(Target position rows)
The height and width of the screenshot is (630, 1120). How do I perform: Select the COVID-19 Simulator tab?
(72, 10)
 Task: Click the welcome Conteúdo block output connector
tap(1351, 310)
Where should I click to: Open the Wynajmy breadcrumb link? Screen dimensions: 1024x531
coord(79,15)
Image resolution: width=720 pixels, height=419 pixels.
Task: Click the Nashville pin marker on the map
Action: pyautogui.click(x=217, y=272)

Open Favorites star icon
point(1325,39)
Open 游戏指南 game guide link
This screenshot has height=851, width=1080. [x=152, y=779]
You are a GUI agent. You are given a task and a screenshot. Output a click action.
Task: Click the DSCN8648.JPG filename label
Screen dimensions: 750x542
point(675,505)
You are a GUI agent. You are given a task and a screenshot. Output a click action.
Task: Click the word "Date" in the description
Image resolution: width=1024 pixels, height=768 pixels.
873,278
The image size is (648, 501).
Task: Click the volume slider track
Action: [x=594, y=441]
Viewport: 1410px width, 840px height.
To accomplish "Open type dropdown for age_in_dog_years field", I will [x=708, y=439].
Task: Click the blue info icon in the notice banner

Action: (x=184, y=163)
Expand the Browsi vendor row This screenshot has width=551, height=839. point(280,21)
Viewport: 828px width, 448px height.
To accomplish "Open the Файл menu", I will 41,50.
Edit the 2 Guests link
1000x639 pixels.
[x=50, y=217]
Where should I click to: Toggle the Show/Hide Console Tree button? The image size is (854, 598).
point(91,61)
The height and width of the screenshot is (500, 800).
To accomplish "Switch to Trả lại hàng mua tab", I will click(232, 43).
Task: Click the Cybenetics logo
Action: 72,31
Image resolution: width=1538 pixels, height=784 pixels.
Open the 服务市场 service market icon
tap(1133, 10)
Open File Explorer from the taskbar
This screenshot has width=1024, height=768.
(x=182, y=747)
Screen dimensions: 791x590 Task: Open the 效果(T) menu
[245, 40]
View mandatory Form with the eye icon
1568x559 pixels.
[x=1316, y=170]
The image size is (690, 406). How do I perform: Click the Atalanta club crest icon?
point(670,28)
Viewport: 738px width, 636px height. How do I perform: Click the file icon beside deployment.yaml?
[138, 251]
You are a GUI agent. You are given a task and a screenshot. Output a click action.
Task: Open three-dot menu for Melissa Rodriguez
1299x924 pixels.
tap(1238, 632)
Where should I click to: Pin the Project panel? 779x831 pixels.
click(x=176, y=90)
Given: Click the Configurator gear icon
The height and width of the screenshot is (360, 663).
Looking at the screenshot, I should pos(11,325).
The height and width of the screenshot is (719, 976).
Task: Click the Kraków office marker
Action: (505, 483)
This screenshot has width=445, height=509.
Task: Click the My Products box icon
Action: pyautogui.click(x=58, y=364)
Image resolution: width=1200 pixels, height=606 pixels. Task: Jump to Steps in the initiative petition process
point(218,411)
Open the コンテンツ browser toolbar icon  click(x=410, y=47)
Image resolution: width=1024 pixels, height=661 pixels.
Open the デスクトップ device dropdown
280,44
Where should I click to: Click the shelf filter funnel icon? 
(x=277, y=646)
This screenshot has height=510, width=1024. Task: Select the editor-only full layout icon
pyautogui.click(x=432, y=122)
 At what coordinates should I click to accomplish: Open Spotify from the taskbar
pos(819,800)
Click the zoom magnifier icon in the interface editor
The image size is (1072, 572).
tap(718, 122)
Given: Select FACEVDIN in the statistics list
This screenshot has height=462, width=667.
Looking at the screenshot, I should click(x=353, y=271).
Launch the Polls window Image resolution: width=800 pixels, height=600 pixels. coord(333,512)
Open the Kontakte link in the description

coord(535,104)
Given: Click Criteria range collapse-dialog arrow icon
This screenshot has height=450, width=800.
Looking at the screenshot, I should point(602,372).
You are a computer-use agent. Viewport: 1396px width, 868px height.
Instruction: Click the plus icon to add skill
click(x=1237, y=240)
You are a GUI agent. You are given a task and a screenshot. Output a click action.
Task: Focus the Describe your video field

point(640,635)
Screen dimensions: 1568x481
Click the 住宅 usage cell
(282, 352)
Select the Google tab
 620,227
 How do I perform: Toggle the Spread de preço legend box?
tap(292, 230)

# YOUR INSTRUCTIONS:
Present every line of the rows above as a numbered list, dropping any blank lines.

# PROBLEM SOLUTION:
1. The height and width of the screenshot is (630, 1120). How do I perform: Select the COVID-19 Simulator tab?
2. (72, 10)
3.  Task: Click the welcome Conteúdo block output connector
4. tap(1351, 310)
5. Where should I click to: Open the Wynajmy breadcrumb link? Screen dimensions: 1024x531
6. coord(79,15)
7. Image resolution: width=720 pixels, height=419 pixels.
8. Task: Click the Nashville pin marker on the map
9. Action: pyautogui.click(x=217, y=272)
10. Open Favorites star icon
11. point(1325,39)
12. Open 游戏指南 game guide link
13. This screenshot has height=851, width=1080. [x=152, y=779]
14. You are a GUI agent. You are given a task and a screenshot. Output a click action.
15. Task: Click the DSCN8648.JPG filename label
16. Screen dimensions: 750x542
17. point(675,505)
18. You are a GUI agent. You are given a task and a screenshot. Output a click action.
19. Task: Click the word "Date" in the description
20. Image resolution: width=1024 pixels, height=768 pixels.
21. 873,278
22. The image size is (648, 501).
23. Task: Click the volume slider track
24. Action: [x=594, y=441]
25. Viewport: 1410px width, 840px height.
26. To accomplish "Open type dropdown for age_in_dog_years field", I will [x=708, y=439].
27. Task: Click the blue info icon in the notice banner
28. Action: (x=184, y=163)
29. Expand the Browsi vendor row This screenshot has width=551, height=839. point(280,21)
30. Viewport: 828px width, 448px height.
31. To accomplish "Open the Файл menu", I will 41,50.
32. Edit the 2 Guests link
33. 1000x639 pixels.
34. [x=50, y=217]
35. Where should I click to: Toggle the Show/Hide Console Tree button? The image size is (854, 598).
36. point(91,61)
37. The height and width of the screenshot is (500, 800).
38. To accomplish "Switch to Trả lại hàng mua tab", I will click(232, 43).
39. Task: Click the Cybenetics logo
40. Action: 72,31
41. Image resolution: width=1538 pixels, height=784 pixels.
42. Open the 服务市场 service market icon
43. tap(1133, 10)
44. Open File Explorer from the taskbar
45. This screenshot has width=1024, height=768.
46. (x=182, y=747)
47. Screen dimensions: 791x590 Task: Open the 效果(T) menu
48. [245, 40]
49. View mandatory Form with the eye icon
50. 1568x559 pixels.
51. [x=1316, y=170]
52. The image size is (690, 406). How do I perform: Click the Atalanta club crest icon?
53. point(670,28)
54. Viewport: 738px width, 636px height. How do I perform: Click the file icon beside deployment.yaml?
55. [138, 251]
56. You are a GUI agent. You are given a task and a screenshot. Output a click action.
57. Task: Open three-dot menu for Melissa Rodriguez
58. 1299x924 pixels.
59. tap(1238, 632)
60. Where should I click to: Pin the Project panel? 779x831 pixels.
61. click(x=176, y=90)
62. Given: Click the Configurator gear icon
63. The height and width of the screenshot is (360, 663).
64. Looking at the screenshot, I should pos(11,325).
65. The height and width of the screenshot is (719, 976).
66. Task: Click the Kraków office marker
67. Action: (505, 483)
68. This screenshot has width=445, height=509.
69. Task: Click the My Products box icon
70. Action: pyautogui.click(x=58, y=364)
71. Image resolution: width=1200 pixels, height=606 pixels. Task: Jump to Steps in the initiative petition process
72. point(218,411)
73. Open the コンテンツ browser toolbar icon  click(x=410, y=47)
74. Image resolution: width=1024 pixels, height=661 pixels.
75. Open the デスクトップ device dropdown
76. 280,44
77. Where should I click to: Click the shelf filter funnel icon? 
78. (x=277, y=646)
79. This screenshot has height=510, width=1024. Task: Select the editor-only full layout icon
80. pyautogui.click(x=432, y=122)
81.  At what coordinates should I click to accomplish: Open Spotify from the taskbar
82. pos(819,800)
83. Click the zoom magnifier icon in the interface editor
84. The image size is (1072, 572).
85. tap(718, 122)
86. Given: Select FACEVDIN in the statistics list
87. This screenshot has height=462, width=667.
88. Looking at the screenshot, I should click(x=353, y=271).
89. Launch the Polls window Image resolution: width=800 pixels, height=600 pixels. coord(333,512)
90. Open the Kontakte link in the description
91. coord(535,104)
92. Given: Click Criteria range collapse-dialog arrow icon
93. This screenshot has height=450, width=800.
94. Looking at the screenshot, I should point(602,372).
95. You are a computer-use agent. Viewport: 1396px width, 868px height.
96. Instruction: Click the plus icon to add skill
97. click(x=1237, y=240)
98. You are a GUI agent. You are given a task and a screenshot. Output a click action.
99. Task: Focus the Describe your video field
100. point(640,635)
101. Screen dimensions: 1568x481
102. Click the 住宅 usage cell
103. (282, 352)
104. Select the Google tab
105.  620,227
106.  How do I perform: Toggle the Spread de preço legend box?
107. tap(292, 230)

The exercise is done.